Work required: Copy out each line of the data that includes the string "will".

Dataset records:

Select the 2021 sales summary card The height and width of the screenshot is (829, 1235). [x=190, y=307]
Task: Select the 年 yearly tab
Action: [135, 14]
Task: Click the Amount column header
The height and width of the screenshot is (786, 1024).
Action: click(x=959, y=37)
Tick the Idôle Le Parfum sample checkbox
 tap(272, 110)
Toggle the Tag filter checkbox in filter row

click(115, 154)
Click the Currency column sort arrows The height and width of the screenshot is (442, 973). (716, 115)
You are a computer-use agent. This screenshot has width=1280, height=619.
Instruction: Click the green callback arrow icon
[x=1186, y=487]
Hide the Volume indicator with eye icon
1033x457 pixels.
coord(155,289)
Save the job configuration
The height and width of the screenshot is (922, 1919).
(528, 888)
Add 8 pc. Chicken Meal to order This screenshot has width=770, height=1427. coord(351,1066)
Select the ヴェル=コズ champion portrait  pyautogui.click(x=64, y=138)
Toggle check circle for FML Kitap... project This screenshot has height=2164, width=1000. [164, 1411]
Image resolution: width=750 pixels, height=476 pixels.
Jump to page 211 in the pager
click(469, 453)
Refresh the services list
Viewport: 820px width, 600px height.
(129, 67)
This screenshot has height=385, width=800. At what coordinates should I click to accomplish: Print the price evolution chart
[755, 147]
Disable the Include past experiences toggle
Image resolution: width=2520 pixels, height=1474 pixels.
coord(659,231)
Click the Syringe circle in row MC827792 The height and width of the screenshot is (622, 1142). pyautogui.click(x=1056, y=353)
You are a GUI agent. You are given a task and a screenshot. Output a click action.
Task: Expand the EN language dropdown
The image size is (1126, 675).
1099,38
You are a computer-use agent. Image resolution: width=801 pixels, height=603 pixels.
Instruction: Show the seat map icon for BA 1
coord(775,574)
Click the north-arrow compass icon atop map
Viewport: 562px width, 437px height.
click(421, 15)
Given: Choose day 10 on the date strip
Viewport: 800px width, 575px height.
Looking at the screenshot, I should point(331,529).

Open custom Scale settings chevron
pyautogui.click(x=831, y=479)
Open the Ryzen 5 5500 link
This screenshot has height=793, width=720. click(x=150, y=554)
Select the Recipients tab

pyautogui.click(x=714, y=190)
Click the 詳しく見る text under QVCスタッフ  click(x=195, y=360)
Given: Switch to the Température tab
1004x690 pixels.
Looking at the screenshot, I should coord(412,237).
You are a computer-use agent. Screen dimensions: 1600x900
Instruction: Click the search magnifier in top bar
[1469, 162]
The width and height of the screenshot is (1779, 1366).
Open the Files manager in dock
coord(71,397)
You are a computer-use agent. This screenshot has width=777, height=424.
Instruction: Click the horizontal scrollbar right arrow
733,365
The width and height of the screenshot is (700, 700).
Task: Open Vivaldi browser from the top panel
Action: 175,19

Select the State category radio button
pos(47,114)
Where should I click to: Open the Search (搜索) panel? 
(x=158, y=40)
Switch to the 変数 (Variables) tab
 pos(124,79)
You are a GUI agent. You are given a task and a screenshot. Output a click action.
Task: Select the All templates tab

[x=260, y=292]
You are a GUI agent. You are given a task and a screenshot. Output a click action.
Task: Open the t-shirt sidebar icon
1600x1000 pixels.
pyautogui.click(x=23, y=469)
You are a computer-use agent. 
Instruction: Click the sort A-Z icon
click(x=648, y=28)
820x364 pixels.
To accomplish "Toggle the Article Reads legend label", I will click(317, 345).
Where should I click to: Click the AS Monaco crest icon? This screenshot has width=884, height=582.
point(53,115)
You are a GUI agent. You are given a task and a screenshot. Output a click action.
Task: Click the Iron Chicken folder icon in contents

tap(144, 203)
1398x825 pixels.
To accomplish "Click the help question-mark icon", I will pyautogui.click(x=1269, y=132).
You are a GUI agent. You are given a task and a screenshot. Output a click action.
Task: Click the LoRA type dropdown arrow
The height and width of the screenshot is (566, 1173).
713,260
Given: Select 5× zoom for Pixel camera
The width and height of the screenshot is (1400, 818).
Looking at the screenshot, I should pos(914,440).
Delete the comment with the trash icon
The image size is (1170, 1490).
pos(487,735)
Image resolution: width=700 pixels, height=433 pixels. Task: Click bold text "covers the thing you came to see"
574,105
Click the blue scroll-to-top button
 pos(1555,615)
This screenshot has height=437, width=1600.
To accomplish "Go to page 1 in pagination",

Solved exercise:
To accomplish "Toggle the Article Reads legend label", I will click(317, 345).
To accomplish "Click the help question-mark icon", I will pyautogui.click(x=1269, y=132).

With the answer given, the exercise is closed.